Lo strappo di Nichelino, registrata la figlia di una coppia arcobaleno
Ansa
-

Un atto di denuncia per richiamare la politica al dovere di trovare una soluzione dopo quanto successo le scorse settimane a Torino. È così che definisce il sindaco di Nichelino, Giampiero Tolardo, la decisione di registrare simbolicamente all'anagrafe con il cognome di entrambe le mamme la bimba di una coppia 'arcobaleno' . Atto officiato in comune alla presenza della consigliera delegata alle Politichedi parità della Città metropolitana Valentina Cera e dell'assessore comunale alle Pari opportunità Alessandro Azzolina. 

Un dovere dopo l'altra decisione presa a Torino in seguito alla comunicazione della Prefettura al Comune di sospendere la trascrizione all'anagrafe dei figli delle coppie omogenitoriali.

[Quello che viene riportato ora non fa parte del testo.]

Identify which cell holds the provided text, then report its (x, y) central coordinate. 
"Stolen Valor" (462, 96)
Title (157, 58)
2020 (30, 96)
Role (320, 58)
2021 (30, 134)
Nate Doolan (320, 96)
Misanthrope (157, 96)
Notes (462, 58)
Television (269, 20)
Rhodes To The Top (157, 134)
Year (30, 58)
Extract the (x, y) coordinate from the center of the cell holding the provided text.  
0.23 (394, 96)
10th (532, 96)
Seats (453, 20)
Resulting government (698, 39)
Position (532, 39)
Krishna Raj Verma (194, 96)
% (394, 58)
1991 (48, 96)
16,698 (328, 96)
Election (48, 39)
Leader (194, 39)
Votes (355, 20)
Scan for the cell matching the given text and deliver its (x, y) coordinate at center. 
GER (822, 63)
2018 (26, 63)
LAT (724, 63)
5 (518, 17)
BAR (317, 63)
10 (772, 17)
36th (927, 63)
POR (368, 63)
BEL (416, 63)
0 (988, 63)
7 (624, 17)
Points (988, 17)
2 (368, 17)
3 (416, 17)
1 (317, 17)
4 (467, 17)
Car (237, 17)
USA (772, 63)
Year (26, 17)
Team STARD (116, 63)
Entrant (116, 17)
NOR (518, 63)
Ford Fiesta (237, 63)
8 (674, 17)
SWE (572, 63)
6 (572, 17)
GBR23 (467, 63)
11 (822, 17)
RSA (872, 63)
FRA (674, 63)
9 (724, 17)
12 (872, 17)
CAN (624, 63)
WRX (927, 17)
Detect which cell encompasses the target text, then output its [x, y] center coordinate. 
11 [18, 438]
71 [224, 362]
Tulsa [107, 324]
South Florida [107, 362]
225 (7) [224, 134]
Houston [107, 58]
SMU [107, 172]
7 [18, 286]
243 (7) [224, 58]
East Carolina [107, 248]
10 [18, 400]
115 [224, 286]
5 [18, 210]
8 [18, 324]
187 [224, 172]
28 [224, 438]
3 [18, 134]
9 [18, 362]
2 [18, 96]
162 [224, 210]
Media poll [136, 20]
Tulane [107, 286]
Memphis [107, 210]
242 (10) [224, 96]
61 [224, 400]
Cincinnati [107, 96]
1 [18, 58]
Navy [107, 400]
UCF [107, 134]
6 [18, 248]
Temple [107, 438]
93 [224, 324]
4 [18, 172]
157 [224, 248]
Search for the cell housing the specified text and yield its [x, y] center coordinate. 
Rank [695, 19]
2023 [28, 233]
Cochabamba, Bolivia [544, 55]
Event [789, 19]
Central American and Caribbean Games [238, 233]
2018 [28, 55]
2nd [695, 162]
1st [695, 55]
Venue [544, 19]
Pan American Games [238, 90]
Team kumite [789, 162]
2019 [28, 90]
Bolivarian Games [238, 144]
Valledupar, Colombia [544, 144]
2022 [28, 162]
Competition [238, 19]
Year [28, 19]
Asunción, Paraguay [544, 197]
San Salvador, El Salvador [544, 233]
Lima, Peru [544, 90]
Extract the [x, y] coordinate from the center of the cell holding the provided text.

E iniziano ad arrivare le prime reazioni politiche. Per il deputato torinese di Fratelli d'Italia Augusta Montaruli, " il sindaco di Nichelino sta commettendo consapevolmente un atto illegittimo tanto più dopo la sospensione da parte di Torino. Si è innescata una brutta gara di provocazioni ideologiche a danno della delicatezza del tema che vede protagonisti i bambini. Il ministro anche tramite il prefetto intervenga perché non si assista ad ulteriori anni di farsa nei confronti di tutti".